Transport secretary Chris Grayling has come under heavy scrutiny since the decision in December to bring forward the renewal date of East Coast by three years, with critics calling the move a ‘bailout’ because the £3.3bn total that the operator had pledged to give to the government over the entire term would be cut short.
Branson confirmed that the figure was correct, but said that the move was not bringing benefits to either Stagecoach – which owns 90% of the JV – or Virgin. In fact, he claimed that the two parties would be losing more than £100m and had received no dividends.
But the decision to “swallow those losses and simply walk away from the franchise as others have done before” would be wrong, the Virgin boss claimed, and would cause an “abrupt halt to the investment and improvements which are flowing into East Coast.”

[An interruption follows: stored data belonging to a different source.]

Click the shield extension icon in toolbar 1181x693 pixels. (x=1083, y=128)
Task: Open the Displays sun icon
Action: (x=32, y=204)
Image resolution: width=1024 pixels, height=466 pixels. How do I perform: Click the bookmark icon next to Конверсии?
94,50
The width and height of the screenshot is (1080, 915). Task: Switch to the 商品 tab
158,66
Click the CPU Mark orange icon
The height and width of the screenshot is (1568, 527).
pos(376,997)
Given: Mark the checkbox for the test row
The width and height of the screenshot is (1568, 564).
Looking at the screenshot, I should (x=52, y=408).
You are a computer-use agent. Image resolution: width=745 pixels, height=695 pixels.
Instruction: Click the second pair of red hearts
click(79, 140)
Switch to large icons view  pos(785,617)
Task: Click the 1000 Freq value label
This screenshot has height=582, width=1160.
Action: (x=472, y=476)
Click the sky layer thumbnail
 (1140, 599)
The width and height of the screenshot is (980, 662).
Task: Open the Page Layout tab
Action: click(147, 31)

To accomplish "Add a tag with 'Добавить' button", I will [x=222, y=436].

Writing about the original franchise bid and alleged upgrade delays, he argued: “That bid was based on a number of key assumptions and a promise of a huge upgrade of the infrastructure by Network Rail that would have improved the reliability of the track and allowed us to run more trains and carry many more passengers than we do today.
“The considerable delays to this upgrade, to new trains, as well as poor track reliability will cost us significant lost revenue (amounting to hundreds of millions of pounds) and torpedoed the assumptions of our original bid.
“As the facts became clear about these issues – (as well as a drop in Britain’s GDP growth) - a discussion with government had to take place and a pragmatic solution was needed to keep delivering improvements and investment in the line.”
Meg Hillier, head of the Public Accounts Committee, said last month that she would be looking into the decision and would potentially bring Grayling and the DfT under investigation for the unusual move.
When a new operator is chosen for the service in 2020, it is expected to run under the public-private ‘East Coast Partnership’ likely to be similar to the model announced for the next South Eastern franchise.
The decision is the first major development on news from June this year that Stagecoach had taken an 80% hit to its profits because of its troublesome dealings with the franchise.